◆ Your assignment ◆
Take each line of the material that includes "info" and copy it.

'''

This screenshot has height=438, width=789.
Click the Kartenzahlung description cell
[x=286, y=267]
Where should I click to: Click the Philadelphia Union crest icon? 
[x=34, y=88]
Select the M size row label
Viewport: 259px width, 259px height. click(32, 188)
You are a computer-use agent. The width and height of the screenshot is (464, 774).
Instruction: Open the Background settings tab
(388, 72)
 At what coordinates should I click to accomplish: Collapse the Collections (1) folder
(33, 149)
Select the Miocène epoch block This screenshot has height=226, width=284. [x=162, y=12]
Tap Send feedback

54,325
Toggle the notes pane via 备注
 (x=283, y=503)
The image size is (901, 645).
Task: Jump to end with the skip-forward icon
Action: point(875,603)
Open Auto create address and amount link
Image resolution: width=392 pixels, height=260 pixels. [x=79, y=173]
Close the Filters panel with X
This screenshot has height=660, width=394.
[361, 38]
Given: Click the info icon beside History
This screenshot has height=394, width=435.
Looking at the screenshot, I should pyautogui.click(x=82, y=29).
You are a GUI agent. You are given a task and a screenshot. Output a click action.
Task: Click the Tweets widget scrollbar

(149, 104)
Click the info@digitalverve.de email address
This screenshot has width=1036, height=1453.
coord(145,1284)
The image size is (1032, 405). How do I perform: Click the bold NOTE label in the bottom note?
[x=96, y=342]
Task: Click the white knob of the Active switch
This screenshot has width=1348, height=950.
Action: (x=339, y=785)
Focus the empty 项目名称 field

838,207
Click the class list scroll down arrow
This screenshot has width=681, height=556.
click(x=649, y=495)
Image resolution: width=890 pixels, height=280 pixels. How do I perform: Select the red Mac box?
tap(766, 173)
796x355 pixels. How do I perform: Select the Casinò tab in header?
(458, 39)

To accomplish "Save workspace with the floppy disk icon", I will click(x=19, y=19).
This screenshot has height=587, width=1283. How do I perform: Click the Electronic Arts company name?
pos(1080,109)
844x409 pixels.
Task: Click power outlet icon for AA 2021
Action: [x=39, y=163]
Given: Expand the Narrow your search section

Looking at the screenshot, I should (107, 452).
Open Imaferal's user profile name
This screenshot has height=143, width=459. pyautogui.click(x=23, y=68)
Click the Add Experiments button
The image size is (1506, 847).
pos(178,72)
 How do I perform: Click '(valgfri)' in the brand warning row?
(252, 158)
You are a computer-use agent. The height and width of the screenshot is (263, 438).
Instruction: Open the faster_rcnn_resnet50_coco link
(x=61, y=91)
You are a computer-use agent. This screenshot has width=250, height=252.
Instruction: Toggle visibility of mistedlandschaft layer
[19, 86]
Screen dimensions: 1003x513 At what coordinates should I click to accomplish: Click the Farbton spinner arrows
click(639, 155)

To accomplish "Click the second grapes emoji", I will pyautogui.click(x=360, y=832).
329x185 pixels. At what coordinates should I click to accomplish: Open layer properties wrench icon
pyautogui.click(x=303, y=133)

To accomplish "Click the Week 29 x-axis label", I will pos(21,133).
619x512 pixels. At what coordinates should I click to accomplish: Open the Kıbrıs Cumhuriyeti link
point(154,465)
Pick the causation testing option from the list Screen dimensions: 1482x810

'''

◆ Answer to this exercise ◆
Given: Click the info icon beside History
Click the info@digitalverve.de email address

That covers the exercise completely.